L’Università Cattolica è nata da noi per la necessità di rompere il muro tra fede e scienze. Si tratta di un muro artificiale, ma presente. Nel mondo della scienza quelli che erano religiosi non potevano entrare, e questo ha avuto luogo durante tutto il periodo comunista. Persino nella nostra costituzione era stato scritto che la forza guida della società è il partito marxista leninista della classe operaia. Per questo, chi non era marxista-leninista aveva meno accesso. Era dunque necessario riprendere il dialogo tra fede e cultura, e fede e scienza, e per questo bisognava creare qualche istituzione. Proprio trenta anni fa abbiamo fondato università cattolica. Essa ha ricevuto, poi, l’atto di fondazione anche da parte della Santa Sede.
Ma quanto è importante la visita del Papa?

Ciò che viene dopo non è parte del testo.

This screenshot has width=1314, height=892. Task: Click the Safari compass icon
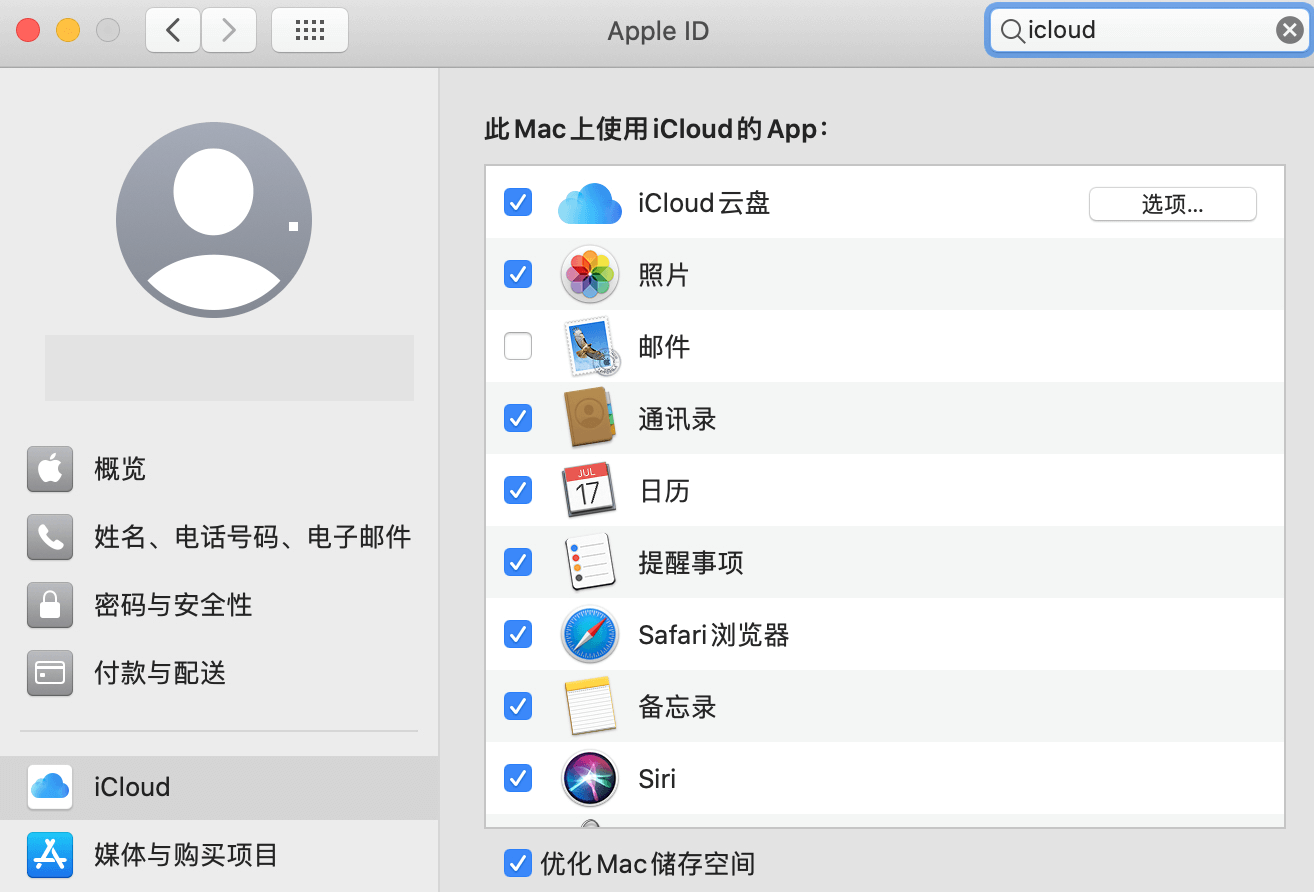(x=590, y=634)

Il Papa andrà nella Facoltà di Informatica e Bionica, ed è una scelta importante per noi. La fede cristiana è una visione del mondo, e la visione del mondo presuppone una immagine sul mondo, sull’universo, sulla totalità della realtà in cui viviamo, e le scienze naturali possono dare un grande aiuto perché la cultura cattolica sia in viva relazione con il sapere generale dell’umanità, quindi il compito è grande. Aspettiamo dal Papa un incoraggiamento, in un incontro in cui sono invitati anche i rappresentanti della vita scientifica come il presidente attuale e i presidenti passati dell’Accademia delle Scienze di Ungheria.